THE TASK ▸ Every line containing "field" should be identified and copied from the data below.

Saved entries:
--------------------

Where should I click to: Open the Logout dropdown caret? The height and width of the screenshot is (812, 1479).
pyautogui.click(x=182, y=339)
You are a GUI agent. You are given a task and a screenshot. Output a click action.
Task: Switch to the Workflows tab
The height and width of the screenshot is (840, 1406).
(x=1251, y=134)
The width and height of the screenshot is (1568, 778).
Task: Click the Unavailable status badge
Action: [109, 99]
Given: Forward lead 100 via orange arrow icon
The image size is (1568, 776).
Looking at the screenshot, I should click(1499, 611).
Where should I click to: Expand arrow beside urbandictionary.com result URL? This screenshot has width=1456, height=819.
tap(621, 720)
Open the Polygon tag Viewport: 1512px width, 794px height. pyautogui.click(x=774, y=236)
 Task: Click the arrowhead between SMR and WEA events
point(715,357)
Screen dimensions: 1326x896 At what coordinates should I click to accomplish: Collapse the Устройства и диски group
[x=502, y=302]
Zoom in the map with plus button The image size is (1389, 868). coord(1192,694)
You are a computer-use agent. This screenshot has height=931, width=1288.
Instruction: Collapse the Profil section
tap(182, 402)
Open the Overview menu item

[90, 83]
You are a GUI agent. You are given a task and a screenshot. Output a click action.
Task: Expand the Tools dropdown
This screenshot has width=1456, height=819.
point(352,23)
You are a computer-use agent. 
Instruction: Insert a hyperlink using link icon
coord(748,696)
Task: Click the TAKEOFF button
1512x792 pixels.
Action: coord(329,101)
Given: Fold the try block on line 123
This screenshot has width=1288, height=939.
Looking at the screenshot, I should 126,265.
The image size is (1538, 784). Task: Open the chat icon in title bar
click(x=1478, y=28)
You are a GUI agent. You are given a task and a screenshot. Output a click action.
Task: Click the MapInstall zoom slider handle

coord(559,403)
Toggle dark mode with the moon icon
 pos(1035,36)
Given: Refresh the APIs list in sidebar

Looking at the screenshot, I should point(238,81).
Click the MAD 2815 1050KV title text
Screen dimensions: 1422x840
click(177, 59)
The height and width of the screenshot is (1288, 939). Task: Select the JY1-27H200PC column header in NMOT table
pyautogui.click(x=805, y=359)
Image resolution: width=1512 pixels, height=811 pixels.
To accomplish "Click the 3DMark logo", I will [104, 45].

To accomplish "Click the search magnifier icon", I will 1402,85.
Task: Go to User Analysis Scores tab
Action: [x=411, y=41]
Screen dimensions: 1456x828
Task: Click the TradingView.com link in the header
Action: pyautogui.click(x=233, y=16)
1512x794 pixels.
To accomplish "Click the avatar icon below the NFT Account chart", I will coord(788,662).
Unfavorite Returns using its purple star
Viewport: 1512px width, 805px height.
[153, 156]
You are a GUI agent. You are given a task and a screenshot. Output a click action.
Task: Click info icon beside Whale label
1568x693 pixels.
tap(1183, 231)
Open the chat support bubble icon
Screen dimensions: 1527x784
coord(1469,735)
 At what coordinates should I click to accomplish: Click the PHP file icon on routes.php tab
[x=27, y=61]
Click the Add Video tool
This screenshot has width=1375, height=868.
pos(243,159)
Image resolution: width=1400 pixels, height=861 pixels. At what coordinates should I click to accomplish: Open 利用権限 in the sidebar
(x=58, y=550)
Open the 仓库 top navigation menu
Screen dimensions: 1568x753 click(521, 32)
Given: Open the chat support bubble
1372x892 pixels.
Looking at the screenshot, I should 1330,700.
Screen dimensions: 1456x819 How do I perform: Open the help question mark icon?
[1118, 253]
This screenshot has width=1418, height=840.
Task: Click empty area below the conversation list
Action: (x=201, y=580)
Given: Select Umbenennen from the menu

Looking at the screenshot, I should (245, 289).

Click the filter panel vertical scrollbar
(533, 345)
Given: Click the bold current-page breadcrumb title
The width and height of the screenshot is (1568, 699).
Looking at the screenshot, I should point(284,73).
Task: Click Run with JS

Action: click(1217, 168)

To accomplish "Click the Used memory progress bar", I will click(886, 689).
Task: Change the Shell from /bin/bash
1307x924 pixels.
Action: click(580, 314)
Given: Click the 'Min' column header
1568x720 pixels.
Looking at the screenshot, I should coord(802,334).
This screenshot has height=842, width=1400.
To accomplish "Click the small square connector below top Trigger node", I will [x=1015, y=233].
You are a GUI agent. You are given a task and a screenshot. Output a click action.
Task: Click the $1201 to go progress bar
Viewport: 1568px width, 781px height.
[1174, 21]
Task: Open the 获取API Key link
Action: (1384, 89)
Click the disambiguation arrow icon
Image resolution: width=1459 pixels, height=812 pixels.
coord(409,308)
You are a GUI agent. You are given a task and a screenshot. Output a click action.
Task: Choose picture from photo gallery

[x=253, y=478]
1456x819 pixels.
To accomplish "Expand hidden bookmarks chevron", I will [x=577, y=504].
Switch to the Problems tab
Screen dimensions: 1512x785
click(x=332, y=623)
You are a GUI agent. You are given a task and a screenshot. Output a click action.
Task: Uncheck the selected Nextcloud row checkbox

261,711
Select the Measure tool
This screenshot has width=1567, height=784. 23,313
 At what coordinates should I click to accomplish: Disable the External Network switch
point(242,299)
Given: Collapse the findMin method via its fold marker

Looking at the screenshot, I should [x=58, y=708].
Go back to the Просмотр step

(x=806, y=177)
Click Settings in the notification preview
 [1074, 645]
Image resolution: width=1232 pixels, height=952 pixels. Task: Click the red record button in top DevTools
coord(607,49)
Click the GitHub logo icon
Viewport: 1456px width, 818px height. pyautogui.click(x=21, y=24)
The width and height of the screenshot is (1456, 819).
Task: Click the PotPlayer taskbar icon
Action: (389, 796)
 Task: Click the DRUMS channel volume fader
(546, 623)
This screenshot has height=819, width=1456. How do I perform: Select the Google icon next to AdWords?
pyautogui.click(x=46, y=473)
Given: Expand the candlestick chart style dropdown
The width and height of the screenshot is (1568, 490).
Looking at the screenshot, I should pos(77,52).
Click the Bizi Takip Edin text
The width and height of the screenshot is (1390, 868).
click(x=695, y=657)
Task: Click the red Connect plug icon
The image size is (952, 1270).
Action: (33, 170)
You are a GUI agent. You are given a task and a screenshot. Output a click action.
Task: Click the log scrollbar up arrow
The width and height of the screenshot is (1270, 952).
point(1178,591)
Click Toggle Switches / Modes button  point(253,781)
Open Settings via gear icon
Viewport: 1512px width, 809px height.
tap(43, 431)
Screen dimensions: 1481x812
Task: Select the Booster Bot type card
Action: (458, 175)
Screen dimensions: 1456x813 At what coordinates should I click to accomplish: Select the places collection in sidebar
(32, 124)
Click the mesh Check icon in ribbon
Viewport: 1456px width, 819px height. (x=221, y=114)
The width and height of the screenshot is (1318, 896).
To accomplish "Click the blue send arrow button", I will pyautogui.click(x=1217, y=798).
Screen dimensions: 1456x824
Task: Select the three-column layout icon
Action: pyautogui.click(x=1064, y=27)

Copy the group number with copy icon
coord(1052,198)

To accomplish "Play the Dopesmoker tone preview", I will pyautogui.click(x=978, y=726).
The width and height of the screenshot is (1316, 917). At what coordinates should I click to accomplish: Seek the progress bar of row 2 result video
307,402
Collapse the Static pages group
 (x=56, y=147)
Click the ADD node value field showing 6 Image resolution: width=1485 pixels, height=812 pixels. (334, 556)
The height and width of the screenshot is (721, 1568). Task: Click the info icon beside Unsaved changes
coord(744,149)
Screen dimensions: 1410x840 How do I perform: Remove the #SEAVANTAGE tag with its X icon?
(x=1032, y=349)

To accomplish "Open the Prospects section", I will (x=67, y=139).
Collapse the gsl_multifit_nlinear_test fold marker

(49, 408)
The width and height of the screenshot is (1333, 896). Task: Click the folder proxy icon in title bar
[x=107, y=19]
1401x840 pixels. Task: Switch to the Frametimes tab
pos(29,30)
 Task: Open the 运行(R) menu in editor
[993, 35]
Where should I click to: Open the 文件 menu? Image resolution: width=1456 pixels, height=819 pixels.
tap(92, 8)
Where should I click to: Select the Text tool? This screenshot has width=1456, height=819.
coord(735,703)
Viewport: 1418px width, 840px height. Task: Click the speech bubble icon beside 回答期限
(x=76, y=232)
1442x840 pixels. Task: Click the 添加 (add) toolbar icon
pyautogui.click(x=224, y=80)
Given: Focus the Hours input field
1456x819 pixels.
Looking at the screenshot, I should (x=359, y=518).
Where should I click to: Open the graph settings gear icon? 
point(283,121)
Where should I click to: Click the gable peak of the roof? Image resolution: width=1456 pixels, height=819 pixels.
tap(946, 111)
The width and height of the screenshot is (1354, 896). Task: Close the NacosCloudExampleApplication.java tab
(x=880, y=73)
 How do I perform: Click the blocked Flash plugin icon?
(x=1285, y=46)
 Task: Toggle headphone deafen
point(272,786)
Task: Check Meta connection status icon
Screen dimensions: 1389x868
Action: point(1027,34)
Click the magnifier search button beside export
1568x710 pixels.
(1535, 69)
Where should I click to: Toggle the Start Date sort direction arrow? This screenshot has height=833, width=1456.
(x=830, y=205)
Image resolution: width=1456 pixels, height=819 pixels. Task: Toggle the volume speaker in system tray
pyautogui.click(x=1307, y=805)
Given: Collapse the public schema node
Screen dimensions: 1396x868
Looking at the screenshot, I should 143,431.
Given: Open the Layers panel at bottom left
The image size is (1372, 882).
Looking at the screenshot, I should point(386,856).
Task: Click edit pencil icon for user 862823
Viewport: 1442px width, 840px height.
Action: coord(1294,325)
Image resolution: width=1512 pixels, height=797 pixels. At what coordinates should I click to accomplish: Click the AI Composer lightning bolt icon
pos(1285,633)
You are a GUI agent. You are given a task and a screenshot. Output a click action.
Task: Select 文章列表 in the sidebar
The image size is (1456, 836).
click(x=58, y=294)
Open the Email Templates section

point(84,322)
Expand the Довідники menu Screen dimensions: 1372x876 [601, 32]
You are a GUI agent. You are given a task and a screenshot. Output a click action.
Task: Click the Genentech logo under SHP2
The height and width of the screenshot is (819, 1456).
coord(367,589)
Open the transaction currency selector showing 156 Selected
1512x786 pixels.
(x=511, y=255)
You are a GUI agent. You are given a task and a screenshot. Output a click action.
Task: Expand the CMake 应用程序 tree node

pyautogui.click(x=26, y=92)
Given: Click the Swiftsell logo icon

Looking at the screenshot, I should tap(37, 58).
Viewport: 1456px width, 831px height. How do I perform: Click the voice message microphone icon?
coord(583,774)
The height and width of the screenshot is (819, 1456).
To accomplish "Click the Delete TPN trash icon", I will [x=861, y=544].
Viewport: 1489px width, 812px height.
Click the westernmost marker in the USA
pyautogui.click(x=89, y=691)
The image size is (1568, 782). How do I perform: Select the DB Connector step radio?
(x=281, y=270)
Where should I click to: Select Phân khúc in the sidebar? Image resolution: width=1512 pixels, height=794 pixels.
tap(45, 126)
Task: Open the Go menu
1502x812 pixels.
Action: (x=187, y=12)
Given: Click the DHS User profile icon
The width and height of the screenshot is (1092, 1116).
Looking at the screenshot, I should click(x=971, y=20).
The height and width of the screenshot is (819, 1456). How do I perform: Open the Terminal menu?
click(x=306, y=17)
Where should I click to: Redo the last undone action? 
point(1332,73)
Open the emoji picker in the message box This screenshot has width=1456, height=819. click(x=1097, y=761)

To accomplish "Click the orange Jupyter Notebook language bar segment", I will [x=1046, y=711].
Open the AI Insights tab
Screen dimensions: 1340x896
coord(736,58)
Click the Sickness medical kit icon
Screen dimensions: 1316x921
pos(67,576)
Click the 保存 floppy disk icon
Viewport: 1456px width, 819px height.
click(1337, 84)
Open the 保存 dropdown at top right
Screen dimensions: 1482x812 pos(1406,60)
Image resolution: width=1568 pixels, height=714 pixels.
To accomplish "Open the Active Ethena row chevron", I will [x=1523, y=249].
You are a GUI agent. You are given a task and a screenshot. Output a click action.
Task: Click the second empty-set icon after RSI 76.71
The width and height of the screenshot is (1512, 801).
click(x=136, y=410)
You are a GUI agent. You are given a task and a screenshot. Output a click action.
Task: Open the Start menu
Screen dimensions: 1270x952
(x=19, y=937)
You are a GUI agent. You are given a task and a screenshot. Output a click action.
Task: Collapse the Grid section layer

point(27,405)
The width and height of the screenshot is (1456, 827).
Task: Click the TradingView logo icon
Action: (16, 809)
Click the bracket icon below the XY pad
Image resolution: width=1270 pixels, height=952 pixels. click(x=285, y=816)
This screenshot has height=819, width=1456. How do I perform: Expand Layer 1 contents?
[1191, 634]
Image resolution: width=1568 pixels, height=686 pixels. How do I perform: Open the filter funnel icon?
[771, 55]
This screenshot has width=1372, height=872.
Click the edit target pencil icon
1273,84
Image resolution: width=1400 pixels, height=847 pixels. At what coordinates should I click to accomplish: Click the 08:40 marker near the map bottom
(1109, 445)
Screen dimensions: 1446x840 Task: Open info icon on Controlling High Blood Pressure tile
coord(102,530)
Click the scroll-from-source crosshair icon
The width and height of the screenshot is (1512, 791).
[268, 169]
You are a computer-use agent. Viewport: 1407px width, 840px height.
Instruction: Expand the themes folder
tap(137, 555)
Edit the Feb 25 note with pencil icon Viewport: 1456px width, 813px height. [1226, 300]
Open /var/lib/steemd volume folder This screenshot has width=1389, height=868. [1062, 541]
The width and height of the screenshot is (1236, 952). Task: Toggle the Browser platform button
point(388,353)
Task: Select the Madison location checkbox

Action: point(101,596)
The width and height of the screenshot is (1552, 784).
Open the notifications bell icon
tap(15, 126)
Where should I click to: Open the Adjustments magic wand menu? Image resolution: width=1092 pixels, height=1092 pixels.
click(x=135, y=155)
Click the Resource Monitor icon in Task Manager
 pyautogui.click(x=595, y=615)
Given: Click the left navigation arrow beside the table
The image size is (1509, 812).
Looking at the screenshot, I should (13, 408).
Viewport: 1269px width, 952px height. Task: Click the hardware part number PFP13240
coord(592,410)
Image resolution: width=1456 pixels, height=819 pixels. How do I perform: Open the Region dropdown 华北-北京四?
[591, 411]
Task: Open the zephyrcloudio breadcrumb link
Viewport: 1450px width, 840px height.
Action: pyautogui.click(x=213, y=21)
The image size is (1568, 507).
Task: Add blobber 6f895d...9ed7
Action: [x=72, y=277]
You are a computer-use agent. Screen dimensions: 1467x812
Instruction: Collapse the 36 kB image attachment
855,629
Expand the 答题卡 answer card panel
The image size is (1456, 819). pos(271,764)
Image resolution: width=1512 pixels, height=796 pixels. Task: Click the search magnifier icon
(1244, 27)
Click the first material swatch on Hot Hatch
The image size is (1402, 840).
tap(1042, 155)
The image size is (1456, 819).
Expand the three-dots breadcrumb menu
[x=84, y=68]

--------------------

SOLUTION TO THIS TASK ▸
Click the ADD node value field showing 6 Image resolution: width=1485 pixels, height=812 pixels. (334, 556)
Given: Focus the Hours input field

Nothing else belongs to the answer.